When you reach the line with "At what coordinates should I click to accomplish: Click", start repeating the lines exactly and keep going to the end of the records, but drop every picture.

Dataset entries
####################

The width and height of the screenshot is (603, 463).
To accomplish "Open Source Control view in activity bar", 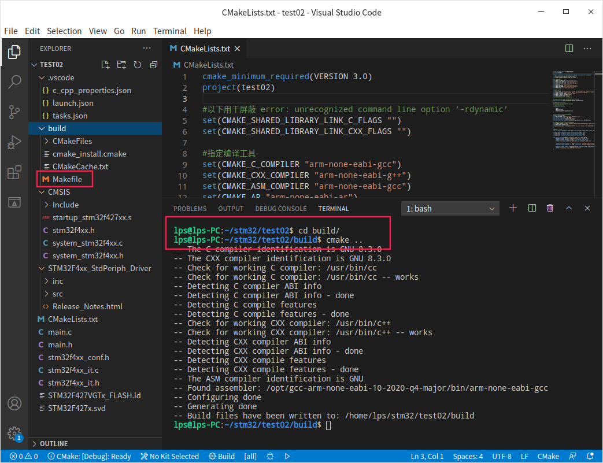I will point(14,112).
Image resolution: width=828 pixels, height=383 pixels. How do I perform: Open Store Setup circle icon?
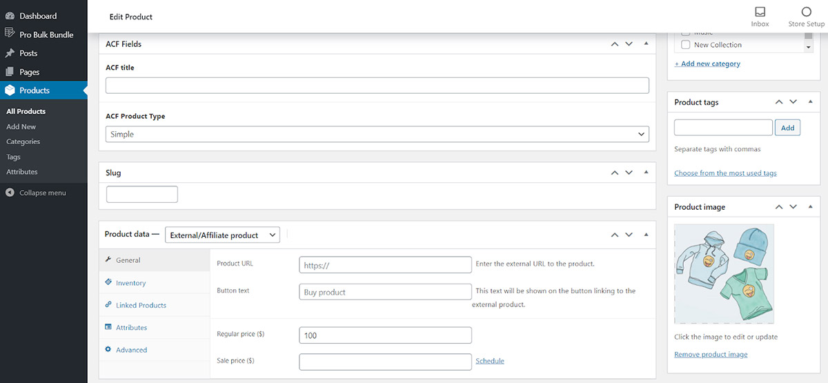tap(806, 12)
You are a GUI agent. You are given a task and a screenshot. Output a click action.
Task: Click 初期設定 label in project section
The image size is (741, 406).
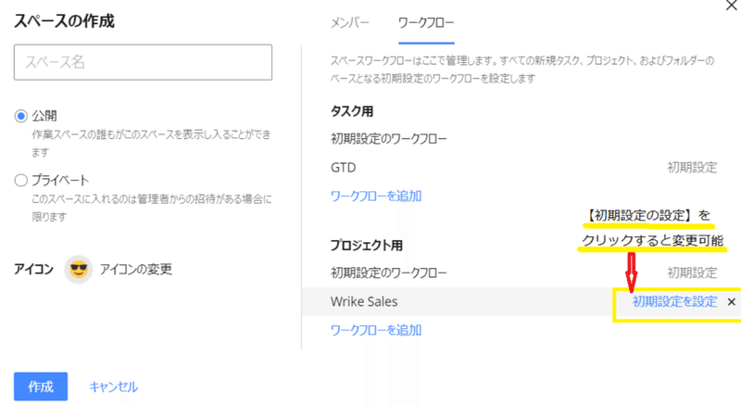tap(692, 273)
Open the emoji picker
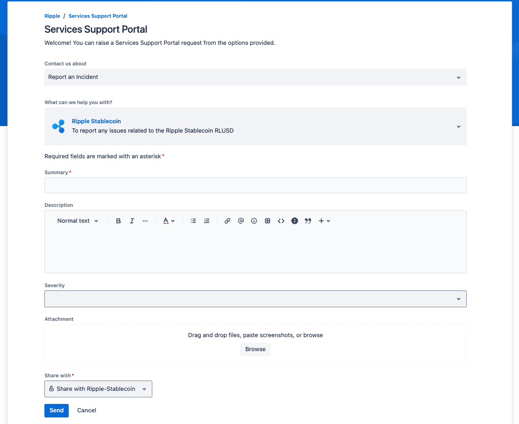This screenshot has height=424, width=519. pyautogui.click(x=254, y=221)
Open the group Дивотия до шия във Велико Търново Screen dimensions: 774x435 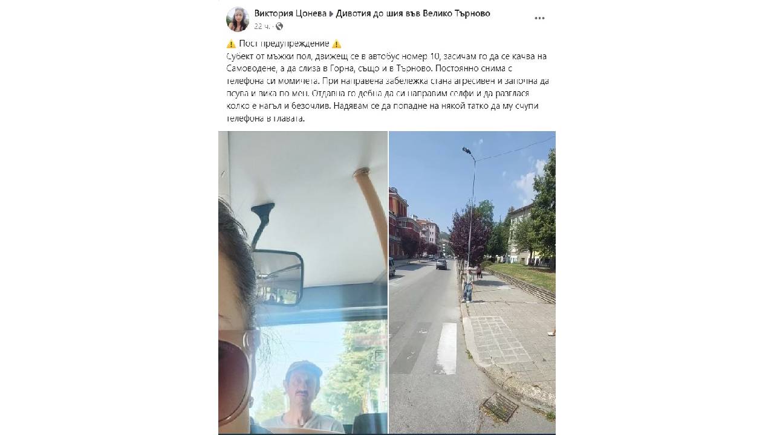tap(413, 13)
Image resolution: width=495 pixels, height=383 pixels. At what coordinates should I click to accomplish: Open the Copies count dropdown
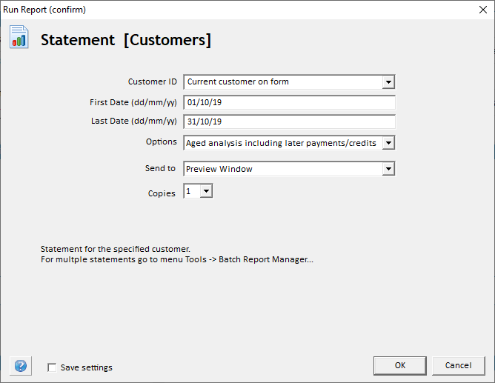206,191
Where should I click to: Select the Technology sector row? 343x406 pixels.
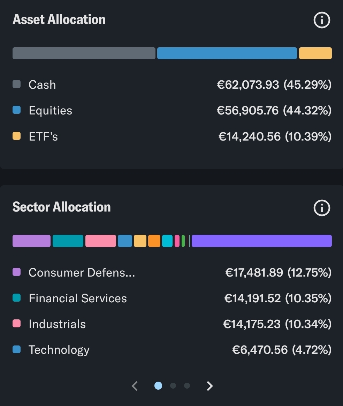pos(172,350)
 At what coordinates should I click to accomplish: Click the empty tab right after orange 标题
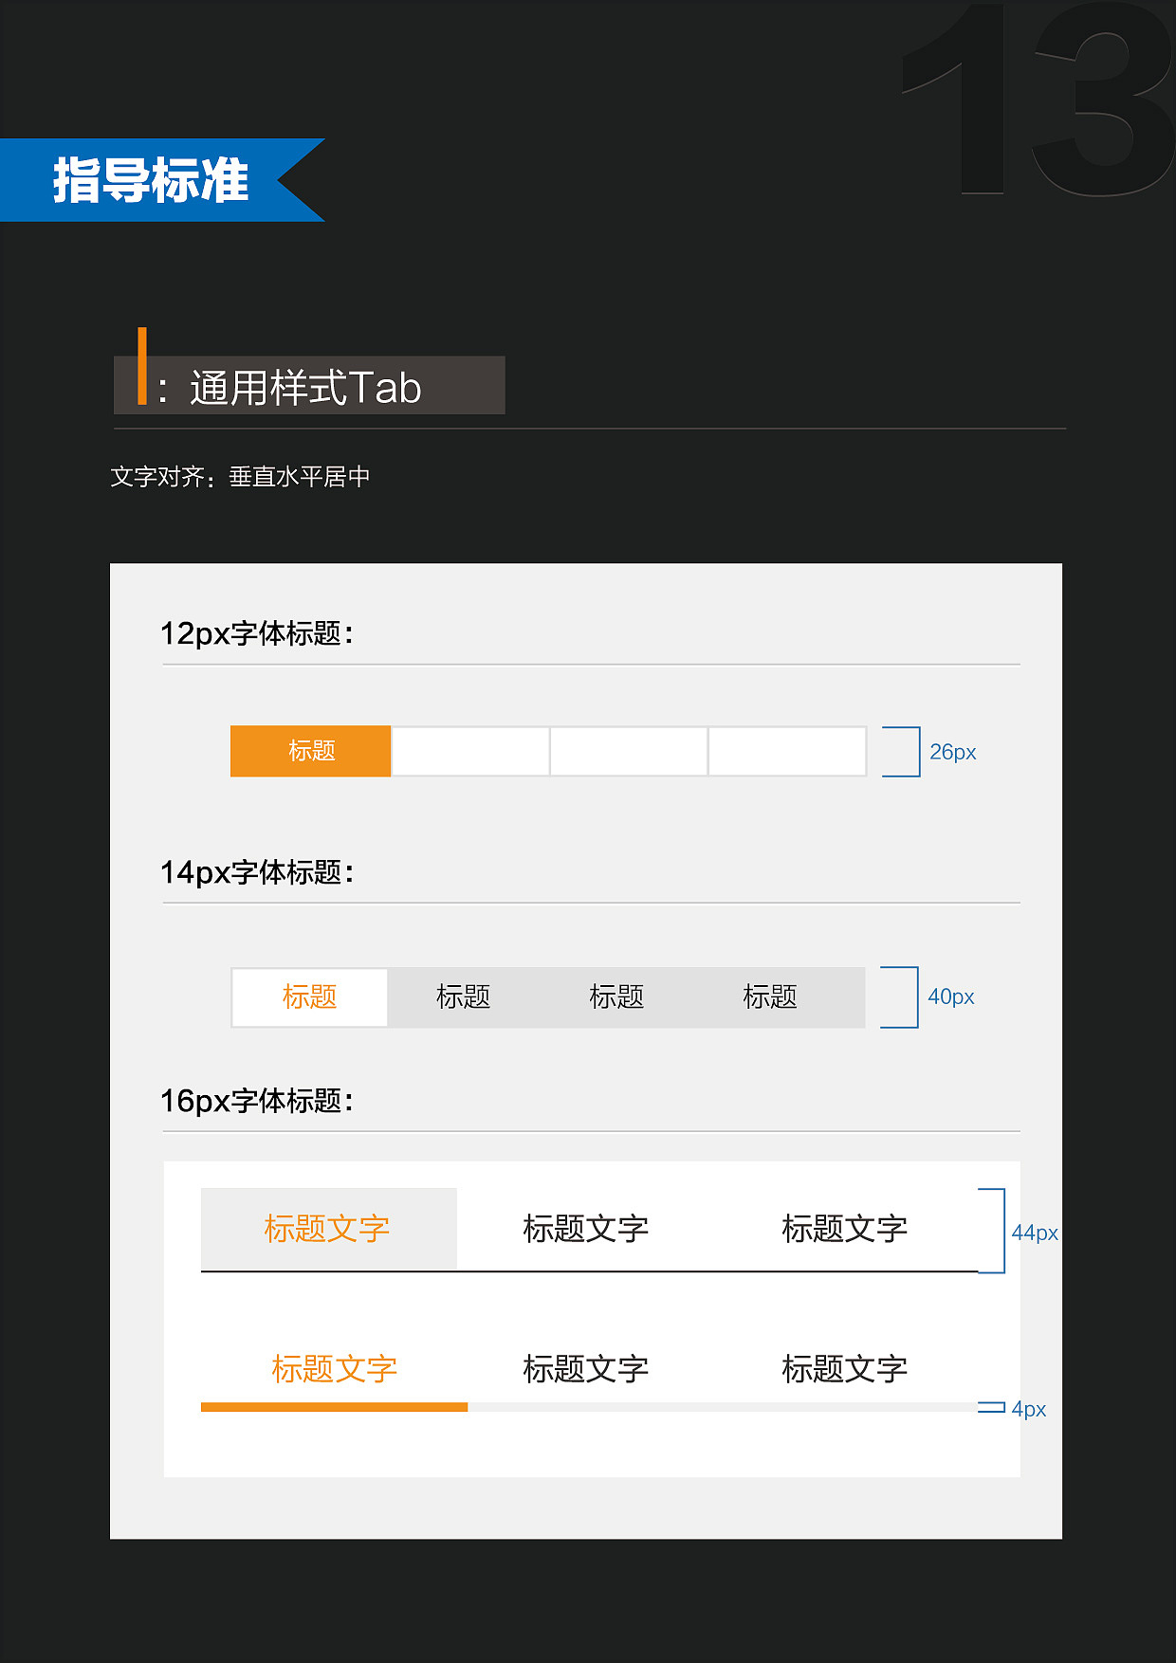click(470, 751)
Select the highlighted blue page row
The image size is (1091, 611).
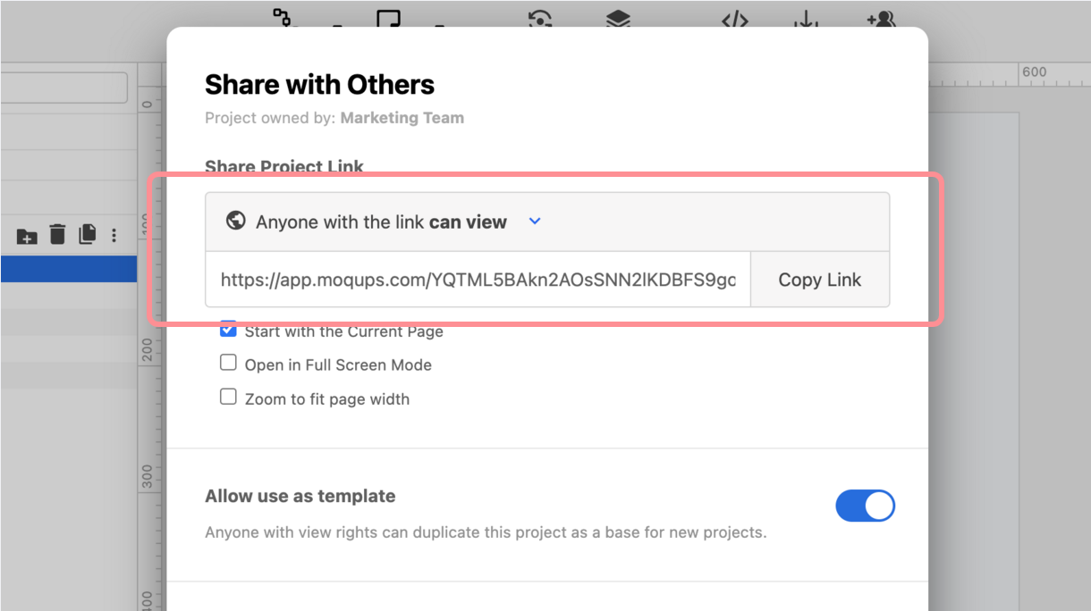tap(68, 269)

####################

■ ANSWER SECTION:
 At what coordinates should I click to accomplish: Click the empty tab right after orange 标题
click(470, 751)
Select the highlighted blue page row
The image size is (1091, 611).
tap(68, 269)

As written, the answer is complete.